• **Listed records**
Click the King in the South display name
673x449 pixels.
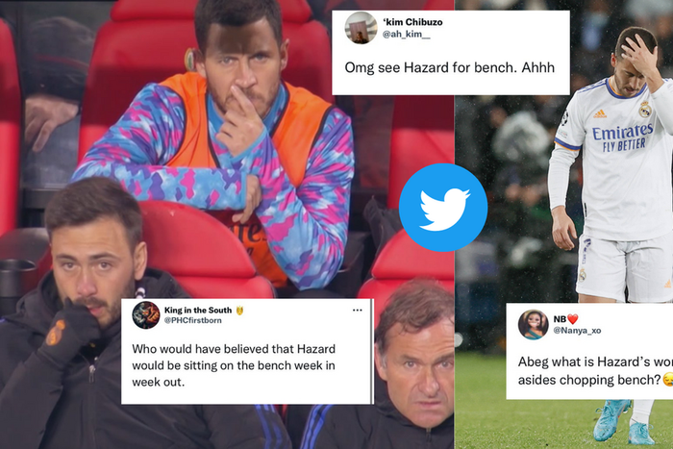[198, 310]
* * *
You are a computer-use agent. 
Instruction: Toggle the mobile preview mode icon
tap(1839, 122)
---
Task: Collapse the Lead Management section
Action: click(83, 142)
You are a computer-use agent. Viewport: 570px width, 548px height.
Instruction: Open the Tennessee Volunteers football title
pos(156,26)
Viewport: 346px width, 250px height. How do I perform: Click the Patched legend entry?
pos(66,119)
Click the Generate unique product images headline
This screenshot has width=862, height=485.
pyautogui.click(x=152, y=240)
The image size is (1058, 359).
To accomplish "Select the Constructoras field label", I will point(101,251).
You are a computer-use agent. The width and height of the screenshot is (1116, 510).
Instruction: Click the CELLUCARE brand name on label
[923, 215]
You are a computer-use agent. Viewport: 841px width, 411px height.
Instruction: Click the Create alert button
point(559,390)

• **Exercise objective**
Retype verbatim the material from the line containing "Task: Collapse the Lead Management section" to the line containing "I will point(101,251).", both of those lines included.

• **Answer to this problem**
Task: Collapse the Lead Management section
Action: click(83, 142)
You are a computer-use agent. Viewport: 570px width, 548px height.
Instruction: Open the Tennessee Volunteers football title
pos(156,26)
Viewport: 346px width, 250px height. How do I perform: Click the Patched legend entry?
pos(66,119)
Click the Generate unique product images headline
This screenshot has width=862, height=485.
pyautogui.click(x=152, y=240)
The image size is (1058, 359).
To accomplish "Select the Constructoras field label", I will point(101,251).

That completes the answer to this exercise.